Голландец попытался вызвать галлюцинацию, однако зверь не слушался. Вместо миража возник голос, холодный, как металл.
– Можешь сопротивляться или молить о пощаде – это как тебе угодно, – говорил Римо ему в самое ухо. – Но я не отпущу тебя, пока не скажешь, где моя дочь. Ты меня слышишь, Перселл? Пора тебе подумать о смерти, ибо я намерен тебя убить.
– Нет, нет! – беззвучно закричал Иеремия. Это не может кончиться вот так. Я еще жив. Зверь, помоги мне! Но зверь, сидящий в его груди, тоже забился в угол, не на шутку испугавшись настоящего Мастера Синанджу.
Наконец, когда в глаза ему стала спускаться непроглядная ночь, Иеремия Перселл разжал пальцы и обеими руками показал, что сдается.
– Ага, сдаешься? – Римо продолжал держать его за горло. – Хочешь, чтобы я тебя отпустил? Да? А я, может, еще не готов! Может, я вообще не собираюсь тебя отпускать. Я, может, решил довести дело до конца, мерзавец.
– Римо, нет! – Голос Чиуна прозвучал неожиданно близко. – Если ты должен убить этого человека, сделай это с ясным рассудком. Послушай меня! Если он умрет, то унесет с собой не только твою жизнь, но и правду о маленькой Фрее.
Римо напоследок крепко встряхнул Голландца за шею и потом отпустил. Он выпрямился, но пальцы его словно продолжали сжимать невидимого противника.
– Где?! – рявкнул Римо. От напряжения грудь его вздымалась.

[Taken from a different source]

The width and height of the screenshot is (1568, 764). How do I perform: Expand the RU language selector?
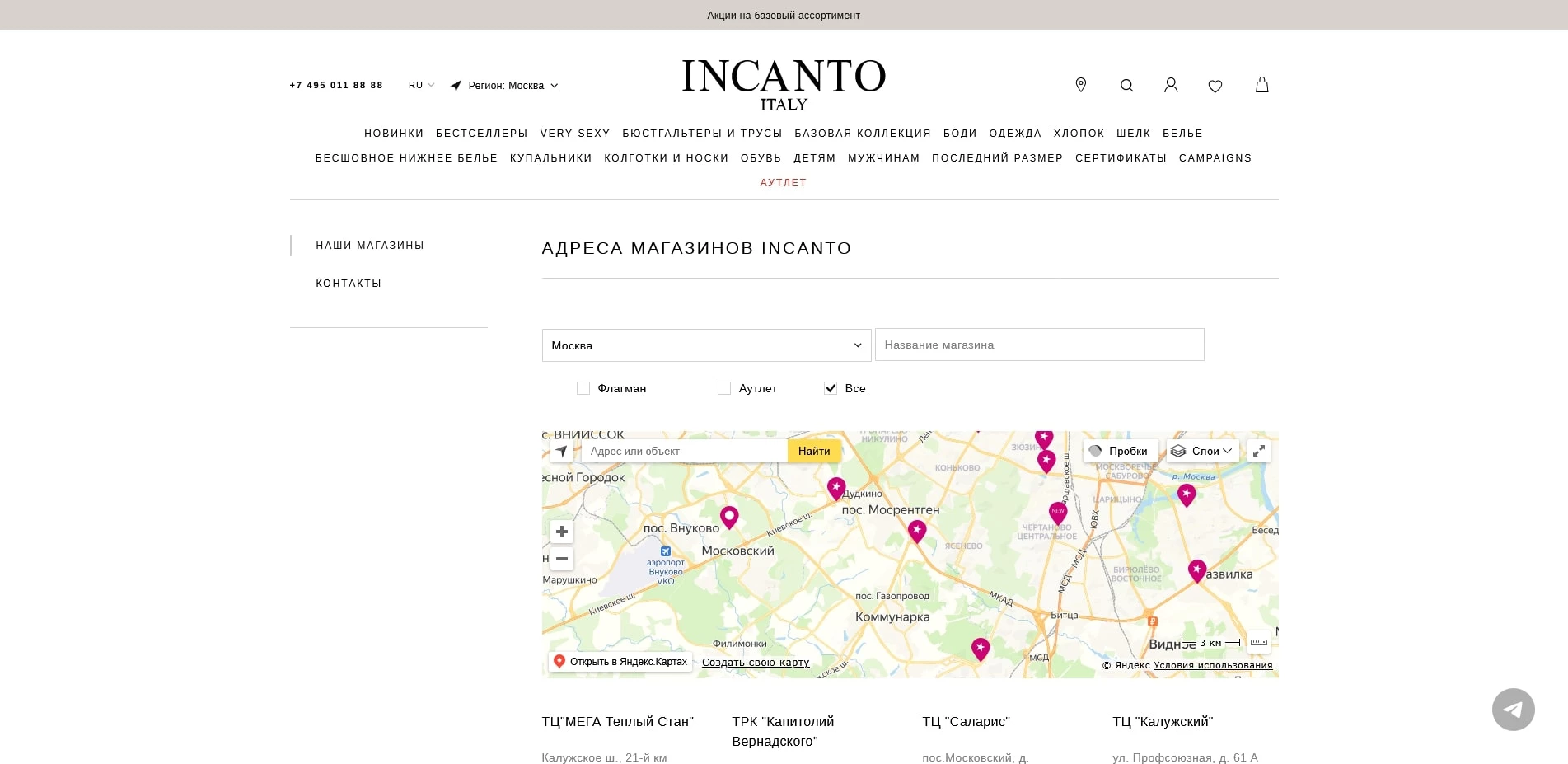421,85
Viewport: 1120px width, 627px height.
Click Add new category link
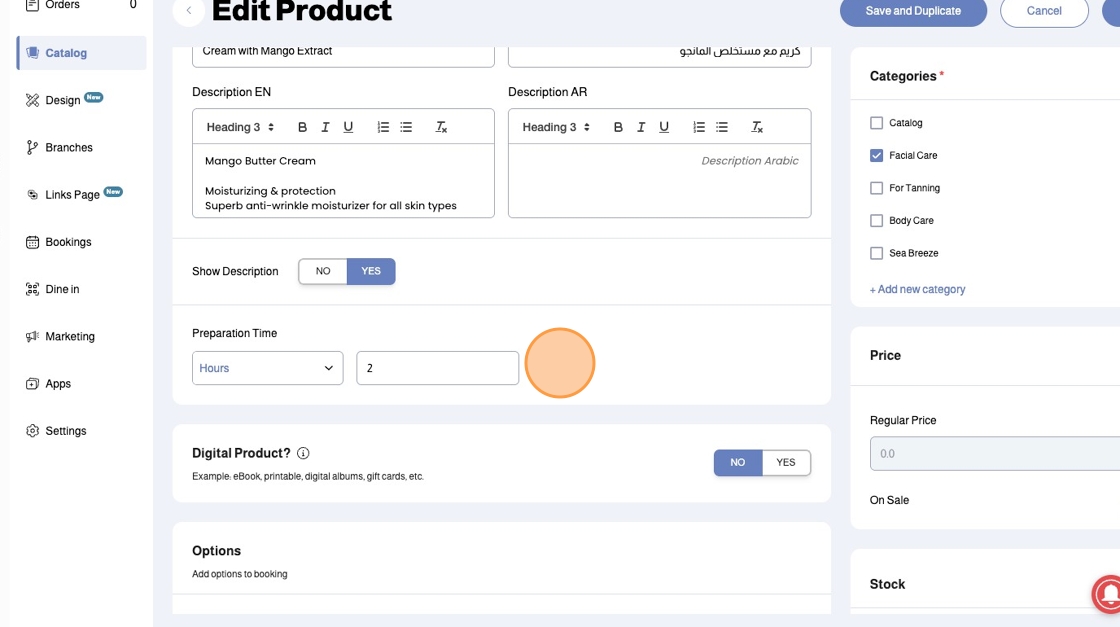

Голландец съежился, как насекомое, попавшее в огонь. Руки он держал у горла. Он зашелся мучительным кашлем. Прошло несколько минут, прежде чем он отдышался и смог говорить.
– Она в Доме Мастеров. Пока вы гонялись за моими призраками, я запер ее в: один из сундуков.
– Ах ты, сукин сын! – прошипел Римо, снова протягивая руки к его горлу.
– Нет! – в испуге отпрянул Голландец. – Я ее не убивал! Можешь думать обо мне что хочешь, но я, как ты, принадлежу к Синанджу. Убивать ребенка запрещено. Я вызвал у вас иллюзию ее смерти, только чтобы тебя спровоцировать.